Exactly as they appear, copy the lines from the start of the entries below to the line containing "[021140922 MC laine", both ends included.

■ ENTRIES PROVIDED:
* * *

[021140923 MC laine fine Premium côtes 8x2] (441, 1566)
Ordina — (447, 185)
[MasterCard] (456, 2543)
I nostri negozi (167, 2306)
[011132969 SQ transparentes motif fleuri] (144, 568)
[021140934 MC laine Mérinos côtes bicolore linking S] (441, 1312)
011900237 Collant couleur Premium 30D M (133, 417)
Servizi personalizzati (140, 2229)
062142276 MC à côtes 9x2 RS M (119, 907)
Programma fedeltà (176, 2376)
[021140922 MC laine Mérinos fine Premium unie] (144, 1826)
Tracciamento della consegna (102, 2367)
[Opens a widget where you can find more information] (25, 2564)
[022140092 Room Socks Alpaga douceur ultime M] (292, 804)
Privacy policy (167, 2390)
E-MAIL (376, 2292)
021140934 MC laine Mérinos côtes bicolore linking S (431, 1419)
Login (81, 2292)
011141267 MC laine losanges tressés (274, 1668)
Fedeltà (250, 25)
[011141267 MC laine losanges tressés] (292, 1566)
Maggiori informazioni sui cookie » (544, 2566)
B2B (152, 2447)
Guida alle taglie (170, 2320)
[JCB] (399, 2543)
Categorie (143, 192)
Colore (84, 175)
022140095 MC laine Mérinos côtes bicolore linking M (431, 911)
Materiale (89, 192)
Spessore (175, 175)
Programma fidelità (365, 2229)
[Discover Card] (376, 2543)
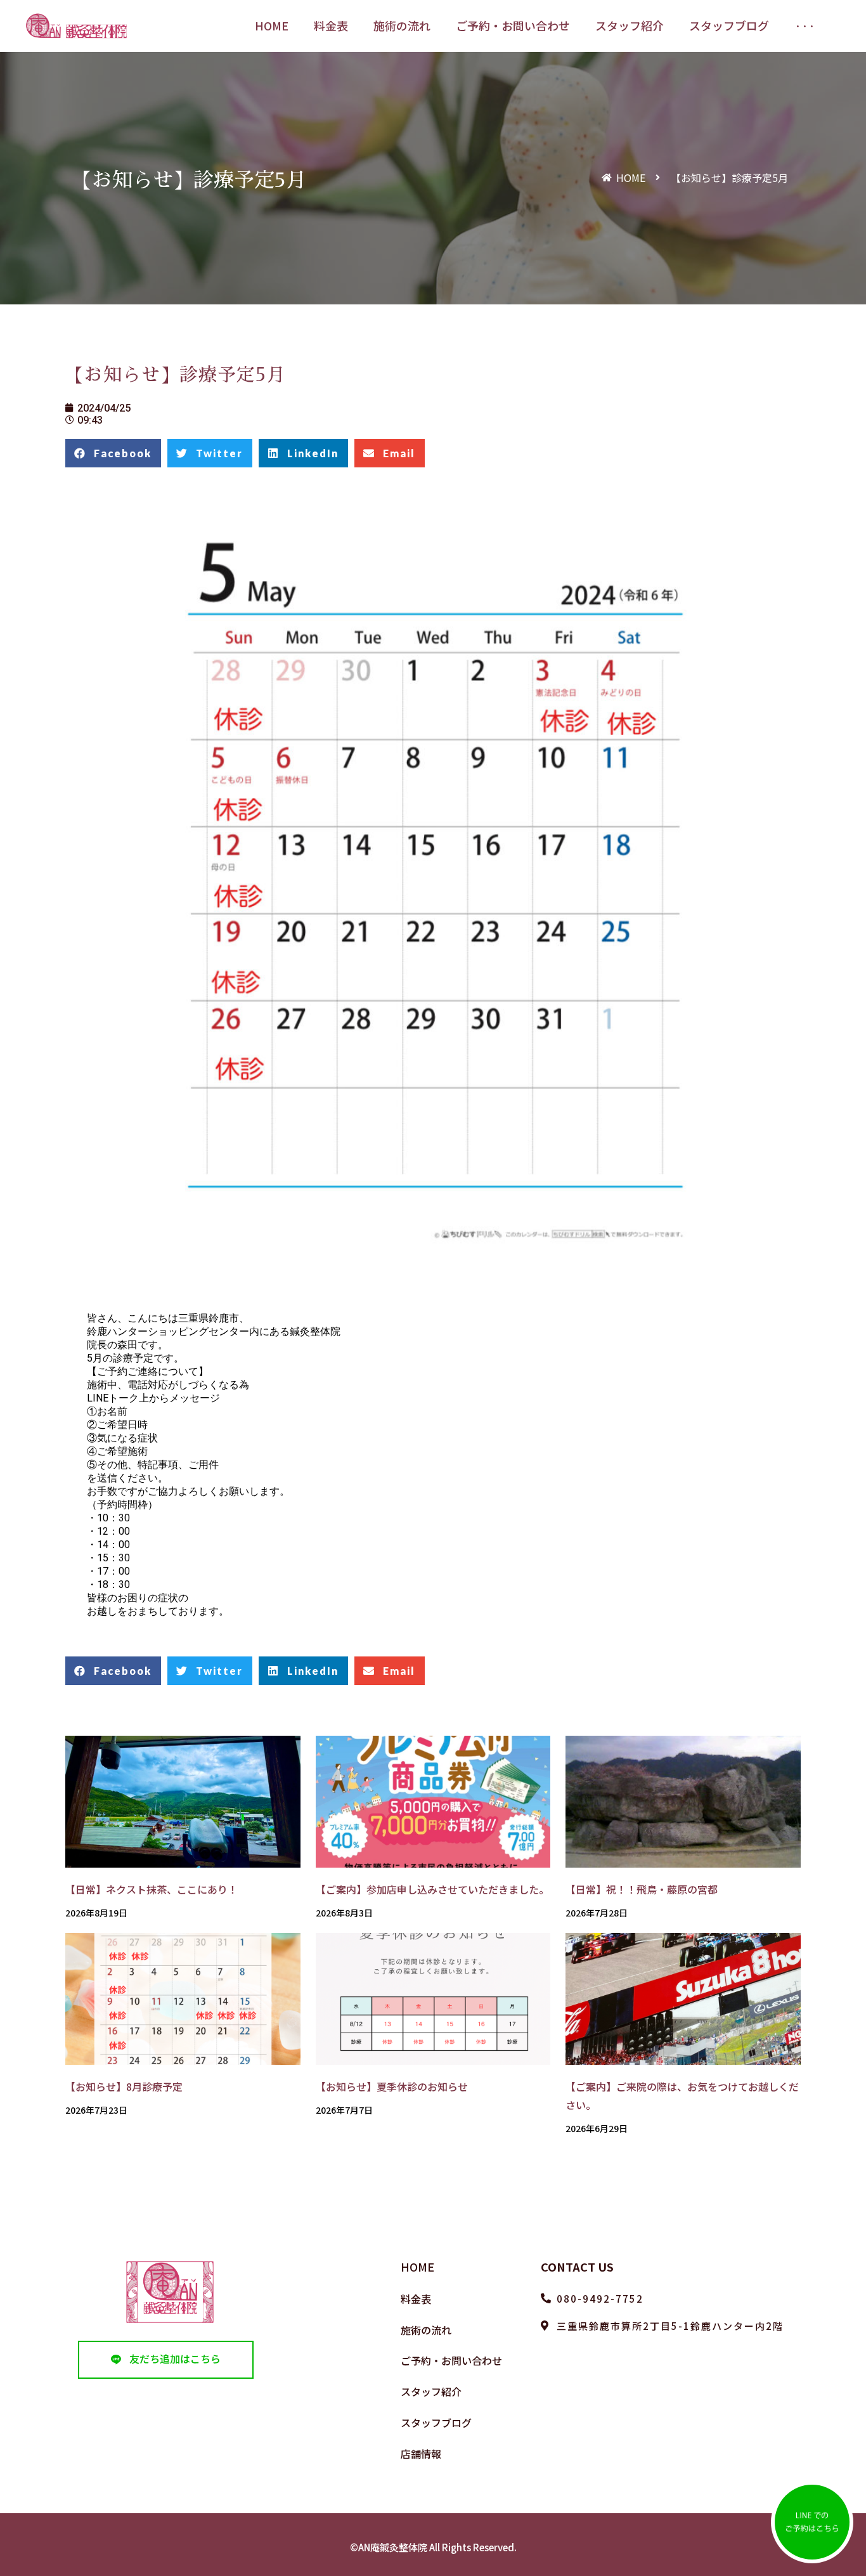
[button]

* * *

■ RESULT BELOW:
[021140923 MC laine fine Premium côtes 8x2] (441, 1566)
Ordina — (447, 185)
[MasterCard] (456, 2543)
I nostri negozi (167, 2306)
[011132969 SQ transparentes motif fleuri] (144, 568)
[021140934 MC laine Mérinos côtes bicolore linking S] (441, 1312)
011900237 Collant couleur Premium 30D M (133, 417)
Servizi personalizzati (140, 2229)
062142276 MC à côtes 9x2 RS M (119, 907)
Programma fedeltà (176, 2376)
[021140922 MC laine Mérinos fine Premium unie] (144, 1826)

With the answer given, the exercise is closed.